*Problem requirements*.
In the records below, find the line containing "Viewport: 710px width, 949px height." and the line containing "the red SK-II". Give again exactly those lines and every line between them, omitting the pictures.

*Information shown*.
= Beginning of Section =

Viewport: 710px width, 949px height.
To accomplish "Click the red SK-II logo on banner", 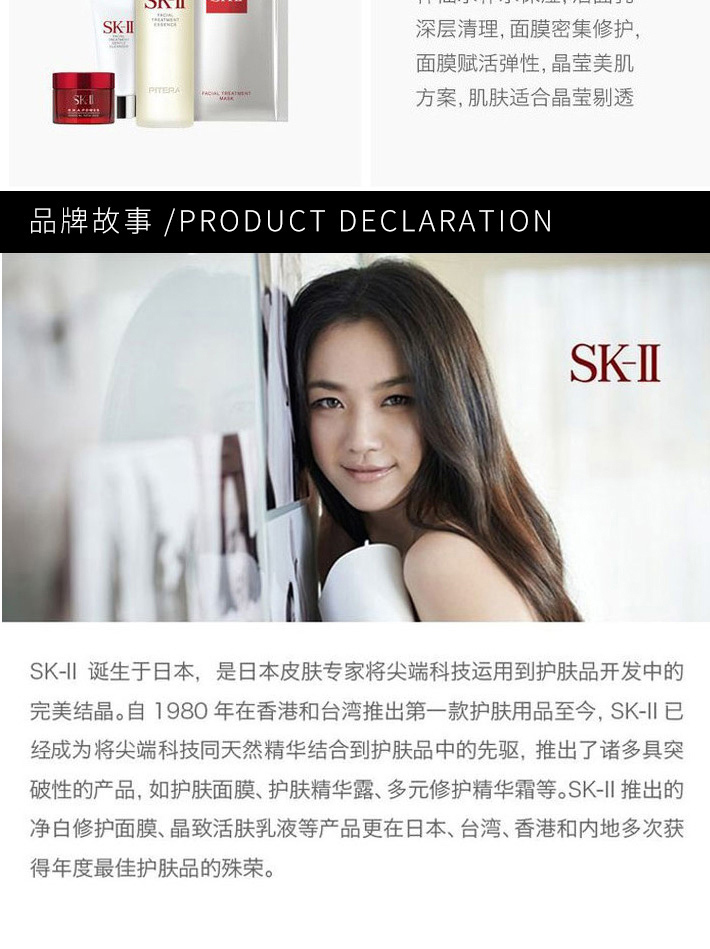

= End of Section =
= Beginning of Section =

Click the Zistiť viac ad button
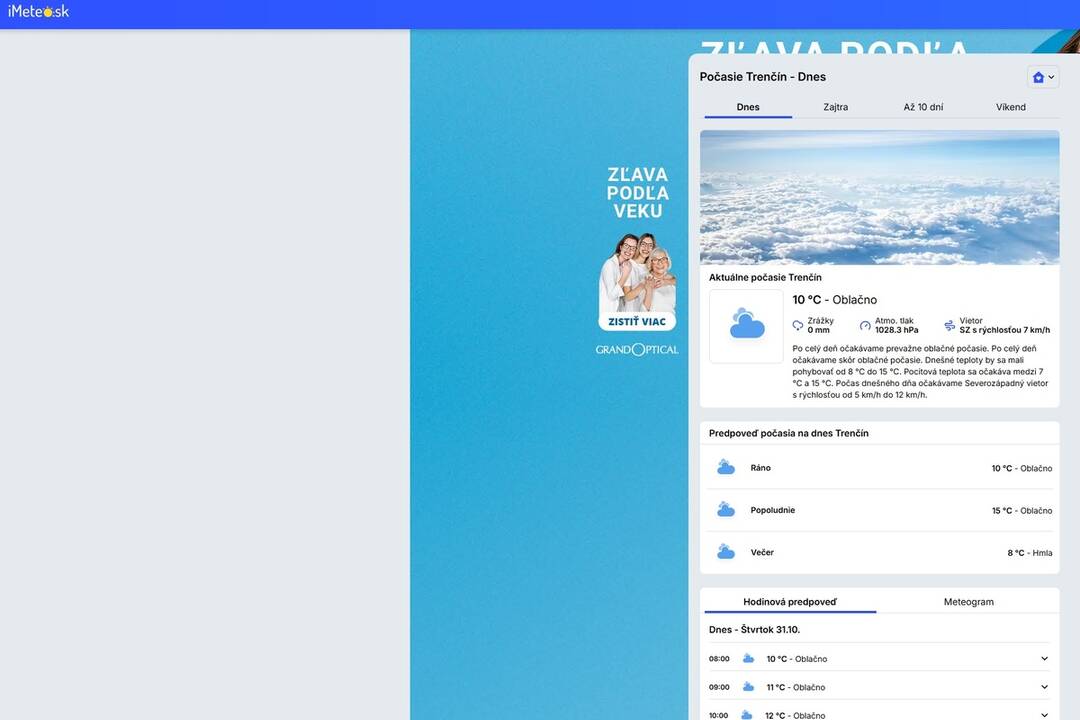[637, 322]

= End of Section =
= Beginning of Section =

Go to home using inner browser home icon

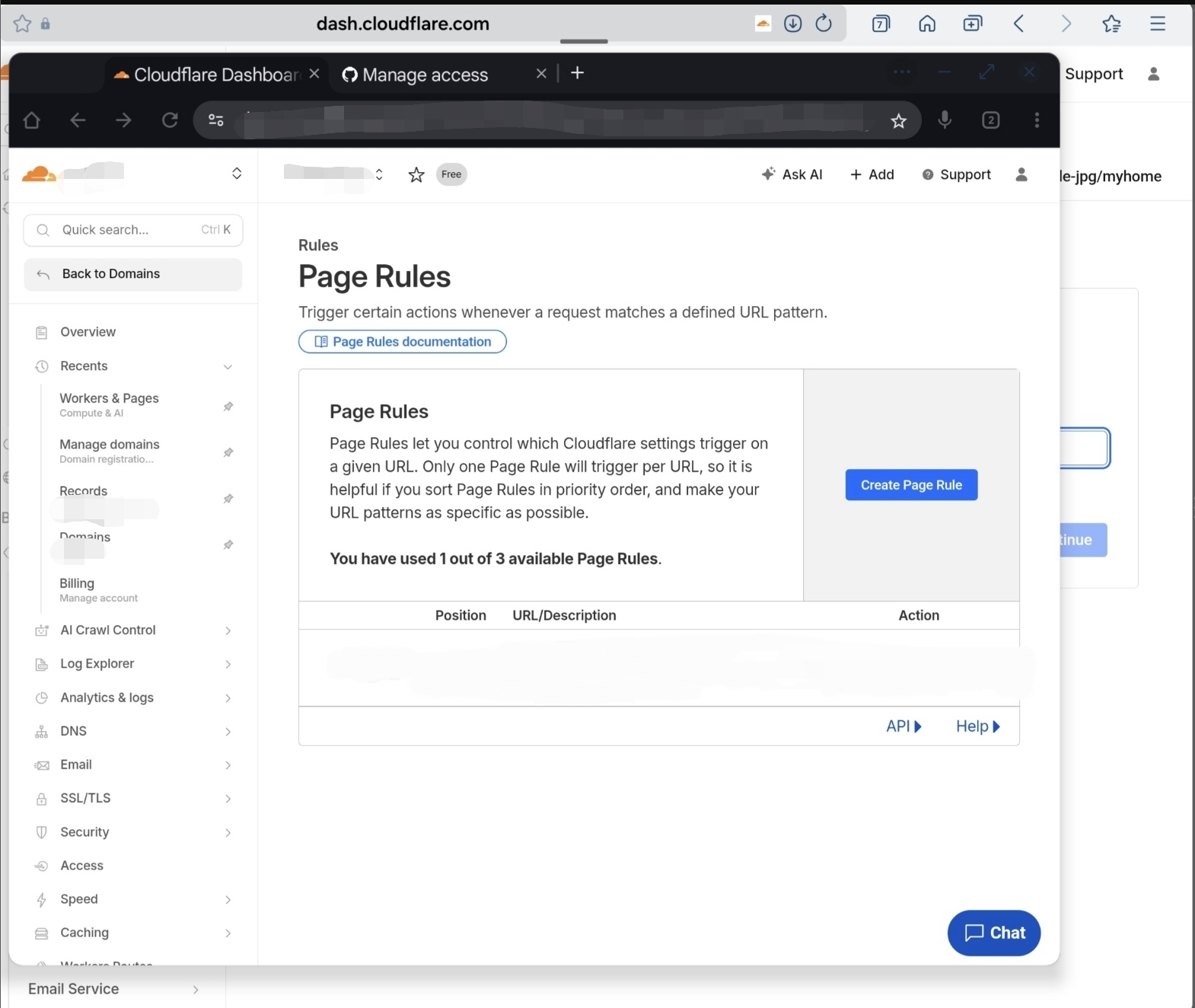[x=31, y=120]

= End of Section =

*Expected answer*.
Viewport: 710px width, 949px height.
To accomplish "Click the red SK-II logo on banner", 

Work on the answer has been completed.